United States District Court, Northern District of Illinois
Feb 24, 2023
20-cr-00822 (N.D. Ill. Feb. 24, 2023)

Opinion

20-cr-00822

02-24-2023

UNITED STATES OF AMERICA v. DONOVAN ALEXANDER and JARVIS ALEXANDER


MEMORANDUM OPINION AND ORDER

ANDREA R. WOOD, UNITED STATES DISTRICT JUDGE

Defendants Donovan Alexander (“Donovan”) and Jarvis Alexander (“Jarvis”) are each charged with one count of sex trafficking children by force, fraud, or coercion, in violation of 18 U.S.C. §§ 1591(a)(1), (a)(2), (b)(1), (b)(2), and (c), and one count of conspiracy to commit sex trafficking of children by force, fraud, or coercion in violation of 18 U.S.C. § 1594(c). In addition, Donovan is charged with one count of transporting a minor with intent to engage in criminal sexual activity, in violation of 18 U.S.C. § 2423(a). Defendants were charged after police officers initiated a traffic stop of a vehicle driven by Jarvis and with Donovan and a minor girl as passengers. After Jarvis and Donovan failed to comply with the officers' instructions, they were arrested. The minor passenger subsequently revealed to police that she was a victim of trafficking. Now, Defendants move to suppress all evidence derived directly or indirectly from their arrest, as they contend that the officers had no justification for the traffic stop precipitating their arrest. (Dkt. No. 47.) For the reasons that follow, Defendants' motion is denied.

BACKGROUND

The Court held an evidentiary hearing regarding Defendants' motion on May 12, 2022. At the evidentiary hearing, the Government called as witnesses two Chicago Police Department officers involved in Defendants' arrest, John Salinas and Nathan Smith. The Government also introduced into evidence video from Salinas's and Smith's body-worn cameras, a map of the area where the relevant events occurred, and a photograph of the gas station from which Defendants had departed shortly before they were stopped. Neither Defendant testified or called witnesses. The following summarizes the substance of the evidence adduced at the hearing.

On February 29, 2020, Chicago Police Department officers John Salinas and Nathan Smith were patrolling Chicago's 6th Police District in an unmarked police vehicle. At around 4:30 p.m., the officers were inside their vehicle, which was parked on Halsted Street facing southward, slightly north of the intersection of Halsted and 83rd Street. Smith was in the passenger seat of the police vehicle and Salinas was in the driver's seat where he had a clear view across Halsted of a Falcon Fuel gas station. At the Falcon Fuel station, Salinas observed a man entering a white Nissan sedan after fueling that vehicle. The white Nissan then exited the Falcon Fuel station and turned right to go northbound on Halsted. Salinas testified that he had a clear view inside the white Nissan while it exited the station and was able to observe that the driver was not wearing his seatbelt.

- **Available data**:
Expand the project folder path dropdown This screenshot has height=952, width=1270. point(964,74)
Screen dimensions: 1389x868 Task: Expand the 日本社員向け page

- **Set tasks**:
- a) In the court opinion, shorten the paragraph beginning "The Court held an evidentiary hearing" into a bulleted list that keeps its main facts.
- b) Transcribe the court opinion from "The Court held" up to and including "at the hearing.".

- **Answers for this exercise**:
- a)
- The Court held an evidentiary hearing on Defendants' motion on May 12, 2022.
- The Government called two Chicago Police Department officers involved in the arrest, John Salinas and Nathan Smith.
- The Government's exhibits were:
  - video from both officers' body-worn cameras
  - a map of the area where the events occurred
  - a photograph of the gas station Defendants left shortly before the stop
- Neither Defendant testified or called witnesses.

- b)
The Court held an evidentiary hearing regarding Defendants' motion on May 12, 2022. At the evidentiary hearing, the Government called as witnesses two Chicago Police Department officers involved in Defendants' arrest, John Salinas and Nathan Smith. The Government also introduced into evidence video from Salinas's and Smith's body-worn cameras, a map of the area where the relevant events occurred, and a photograph of the gas station from which Defendants had departed shortly before they were stopped. Neither Defendant testified or called witnesses. The following summarizes the substance of the evidence adduced at the hearing.